Buyer checklist before sampling

  1. Define the gift contents by item, size, approximate total weight, edge hardness, and packing sequence; a soft T-shirt kit and a bottle-and-notebook kit should not use the same default bag specification.
  2. State a target finished GSM range, not only a single number, and require suppliers to confirm whether the quoted value is measured after dyeing, washing, finishing, and production handling.
  3. Lock finished width, height, cord channel depth, opening width, seam allowance expectation, drawcord diameter, cord material, cord length, and knot or tip treatment before comparing prices.
  4. Specify fabric route: natural undyed cotton, bleached cotton, stock dyed cotton, custom dyed cotton, cotton canvas, or cotton blend if allowed; do not let suppliers substitute without written approval.
  5. Provide print-ready artwork with logo size, color count, Pantone or brand references, placement from bag edges, acceptable print area, and any regional or department artwork variations.
  6. Ask for MOQ by fabric color, fabric weight, bag size, print design, label design, packing style, and shipment split because each variable may create a separate setup or minimum.
  7. Request quote tiers at realistic volumes such as 500, 1,000, 3,000, 5,000, and 10,000 pieces using the same specification, delivery term, and packing method for each tier.
  8. Separate base bag cost, decoration cost, label cost, lab dip cost, sample cost, inner packing, carton packing, documentation, inspection support, and freight assumptions instead of accepting one unexplained unit price.
  9. Require a sample plan that identifies swatch or blank sample, artwork proof, pre-production sample, top-of-production sample if needed, and retained shipment sample for receiving or repeat orders.
  10. Approve written quality criteria before deposit: GSM tolerance, dimensional tolerance, shade tolerance, seam strength expectation, cord function, print durability, defect classification, AQL if used, and carton count control.

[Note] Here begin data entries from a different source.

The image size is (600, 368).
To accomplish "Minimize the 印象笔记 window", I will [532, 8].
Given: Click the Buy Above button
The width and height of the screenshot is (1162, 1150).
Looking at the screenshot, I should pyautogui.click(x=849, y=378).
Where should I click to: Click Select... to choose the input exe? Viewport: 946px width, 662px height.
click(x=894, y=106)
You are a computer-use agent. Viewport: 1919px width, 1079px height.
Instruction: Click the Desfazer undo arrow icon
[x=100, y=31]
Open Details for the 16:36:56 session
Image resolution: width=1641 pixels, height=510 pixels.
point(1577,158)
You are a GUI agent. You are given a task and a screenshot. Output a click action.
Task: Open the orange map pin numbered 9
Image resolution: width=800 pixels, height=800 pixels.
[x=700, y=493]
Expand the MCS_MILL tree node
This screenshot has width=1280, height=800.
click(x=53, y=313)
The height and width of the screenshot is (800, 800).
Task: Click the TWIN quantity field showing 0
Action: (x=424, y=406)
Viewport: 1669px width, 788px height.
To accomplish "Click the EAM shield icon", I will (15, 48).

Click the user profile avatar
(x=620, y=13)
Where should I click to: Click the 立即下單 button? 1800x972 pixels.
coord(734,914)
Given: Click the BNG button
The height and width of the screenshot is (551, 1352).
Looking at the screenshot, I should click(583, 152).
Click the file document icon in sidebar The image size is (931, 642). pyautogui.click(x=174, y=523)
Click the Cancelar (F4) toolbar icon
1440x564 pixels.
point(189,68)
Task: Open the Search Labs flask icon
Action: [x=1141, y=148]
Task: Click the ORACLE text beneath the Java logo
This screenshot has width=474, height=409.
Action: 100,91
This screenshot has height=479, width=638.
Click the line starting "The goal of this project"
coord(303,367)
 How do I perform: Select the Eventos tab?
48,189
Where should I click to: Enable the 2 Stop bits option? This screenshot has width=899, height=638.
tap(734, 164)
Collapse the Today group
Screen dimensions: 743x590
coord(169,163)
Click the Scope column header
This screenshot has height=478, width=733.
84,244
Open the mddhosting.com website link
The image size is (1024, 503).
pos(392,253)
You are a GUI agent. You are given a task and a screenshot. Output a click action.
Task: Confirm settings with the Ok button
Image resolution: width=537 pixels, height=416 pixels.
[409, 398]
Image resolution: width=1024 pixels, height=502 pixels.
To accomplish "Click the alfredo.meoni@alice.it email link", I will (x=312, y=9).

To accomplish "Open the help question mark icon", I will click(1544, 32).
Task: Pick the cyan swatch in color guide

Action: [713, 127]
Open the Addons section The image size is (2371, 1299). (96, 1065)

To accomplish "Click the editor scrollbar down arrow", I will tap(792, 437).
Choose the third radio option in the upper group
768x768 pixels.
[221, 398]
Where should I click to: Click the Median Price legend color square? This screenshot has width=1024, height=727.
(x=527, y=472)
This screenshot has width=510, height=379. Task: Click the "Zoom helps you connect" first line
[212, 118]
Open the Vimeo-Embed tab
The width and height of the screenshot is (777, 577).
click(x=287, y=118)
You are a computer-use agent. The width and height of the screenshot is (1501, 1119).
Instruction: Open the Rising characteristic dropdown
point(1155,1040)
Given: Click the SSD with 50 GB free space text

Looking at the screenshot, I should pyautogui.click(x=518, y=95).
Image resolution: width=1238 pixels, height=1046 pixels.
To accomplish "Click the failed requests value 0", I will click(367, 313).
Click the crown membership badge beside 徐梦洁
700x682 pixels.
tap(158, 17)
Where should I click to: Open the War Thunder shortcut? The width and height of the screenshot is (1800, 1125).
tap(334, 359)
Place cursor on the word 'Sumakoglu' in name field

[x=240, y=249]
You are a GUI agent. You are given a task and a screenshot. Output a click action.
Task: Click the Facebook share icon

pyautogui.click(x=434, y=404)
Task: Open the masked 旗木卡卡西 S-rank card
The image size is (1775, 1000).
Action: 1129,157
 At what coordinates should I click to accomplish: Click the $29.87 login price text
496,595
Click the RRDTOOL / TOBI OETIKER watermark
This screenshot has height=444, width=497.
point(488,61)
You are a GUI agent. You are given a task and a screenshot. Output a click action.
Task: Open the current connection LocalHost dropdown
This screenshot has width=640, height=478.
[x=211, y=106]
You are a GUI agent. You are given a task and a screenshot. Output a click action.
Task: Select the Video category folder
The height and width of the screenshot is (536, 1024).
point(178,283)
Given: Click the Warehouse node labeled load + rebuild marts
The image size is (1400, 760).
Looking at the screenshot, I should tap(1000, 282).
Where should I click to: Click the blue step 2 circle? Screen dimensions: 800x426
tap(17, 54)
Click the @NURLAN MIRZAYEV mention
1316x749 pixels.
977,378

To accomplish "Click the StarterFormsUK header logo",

Factory quote questions to send

  1. What is the finished GSM of the cotton fabric after dyeing, washing, finishing, cutting, and sewing, and what GSM tolerance can you hold in bulk production?
  2. Is the proposed fabric stock, custom woven, custom dyed, reserved from an existing lot, or purchased after order approval, and how does that affect sampling, lead time, and repeat orders?
  3. What yarn count, weave type, fabric width, shrinkage expectation, and fabric lot control are you using, and can the swatch come from the same lot proposed for production?
  4. What are the finished bag width and height, seam construction, bottom construction, seam allowance, cord channel depth, opening width, cord diameter, cord material, and cord length after tying?
  5. Which decoration method are you quoting, what is the maximum safe decoration area on this fabric, and what setup, screen, digitizing, plate, or color-change charges apply?
  6. Can you separate the quotation into base bag, fabric upcharge if any, decoration, woven label or care label, individual packing, carton packing, sampling, inspection support, and export documentation?
  7. What is the MOQ by fabric color, fabric weight, print design, label design, cord color, and packing format, and what changes if the order is split across departments, events, or destinations?
  8. Can you quote price breaks for 500, 1,000, 3,000, 5,000, and 10,000 pieces with the same specification, same Incoterm, same packing, and the same inspection assumptions?
  9. Which sample stages do you recommend, how many calendar days are needed for each stage, and will the pre-production sample use actual bulk fabric, actual cord, and the final decoration process?
  10. What dimensional tolerance, GSM tolerance, shade tolerance, print placement tolerance, and overrun/underrun tolerance do you propose, and are these included in the purchase order terms?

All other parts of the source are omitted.